Empress Farah Pahlavi's response to the New York Times
Howell Raines Esq.
Editorial Page Editor,
The New York Times
229 West 43rd ST.
New York, NY 10036-3959
April 20, 2000
Dear Mr. Raines,
The article " a Secret C.I.A History" printed in the New York Times on April 16, 2000
renders a self-lauding, exaggerated, and partial account of the events of 1953. It also makes several erroneous and unfair remarks about my late husband, Mohammad Reza Shah Pahlavi. Contrary to what the so-called secret history suggests, my husband's hesitation about dismissing Premier Mossadegh did not result from his indecisiveness. The Shah had strongly supported Dr.Mossadegh in the fight for the nationalization of Iran's oil industry, agreeing with him that Iran had been systematically exploited by the British and other foreign powers. For him, the Premier's struggle to emancipate Iran's resources took precedence over all other issue save protecting the nation's independence and territorial integrity.
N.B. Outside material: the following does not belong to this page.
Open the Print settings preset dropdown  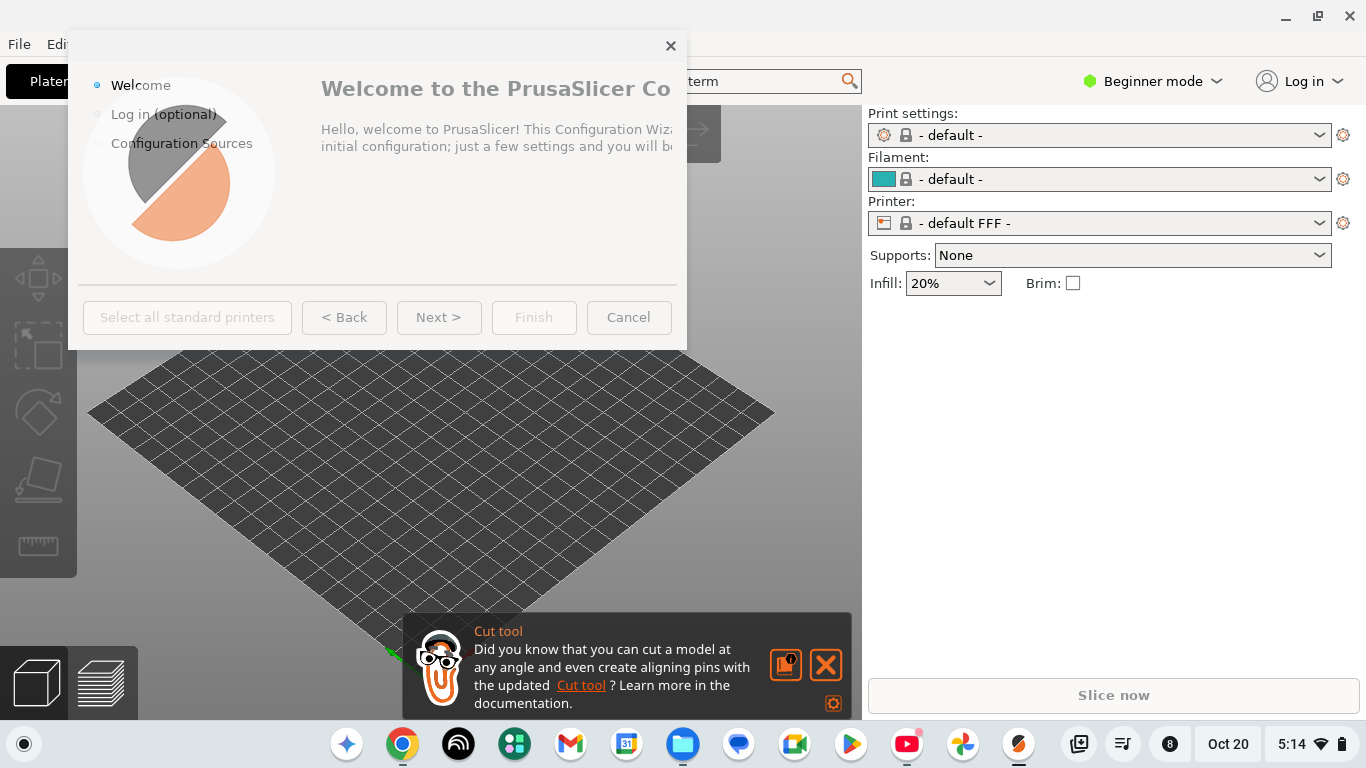pyautogui.click(x=1100, y=135)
Dr.Mossadegh misperceived the international array of economic and military powers deployed against him and Iran. He overestimated the strategic importance of Iran's oil to the Western world. The country was taken step by step to a political and diplomatic impasse. Iran's economic and social conditions deteriorated. The Communist Party grew inordinately in size and power, penetrating several critical government institutions
including the armed forces. In the meantime, his former allies - the middle class, clerics, merchants, and some members of the national front renounced him.
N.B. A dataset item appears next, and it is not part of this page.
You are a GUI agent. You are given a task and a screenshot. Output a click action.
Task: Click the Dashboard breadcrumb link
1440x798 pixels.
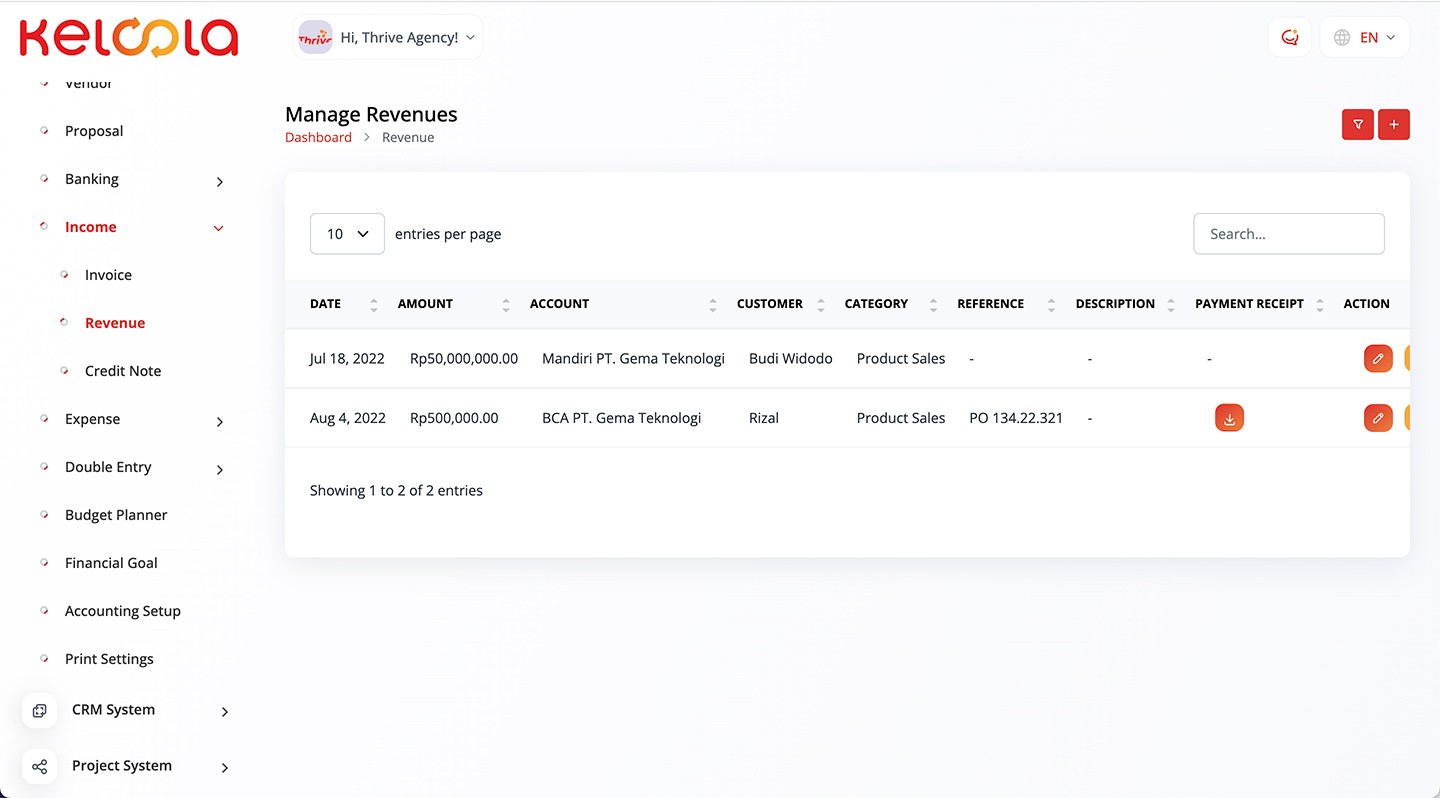tap(318, 138)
My husband supported Dr.Mossadegh as long as possible. For several months, he resisted many members of the political elite, including several of the Premier's former allies, who insisted that Dr. Mossadegh be discharged. The Shah’s reluctance sprung partly from his wish to be certain that deposing the premier accorded with Iran's constitution. It was only when the Prime Minister arbitrarily dissolved the constitutionally elected Parliament, and the Shah was convinced that the country's national independence and territorial integrity were manifestly threatened, did he decide to dismiss Dr.Mossadegh.
To claim that the Monarchy was saved in 1953 because of the C.I.A involvement and that the late DR. Mossadegh was removed from power with a sum of money is an insult to every Iranian.
The report says that the message sent to Tehran on the night of August 18th was that " the operation has been tried and failed." The Monarchy was saved because it was the will of all Iranians. While some selected documents produced by a specific agency may indeed be conducive to the current disposition of a specific administration, it would be wrong to assume any objective observer, be it an Iranian or foreigner, base his opinion solely on such a limited account.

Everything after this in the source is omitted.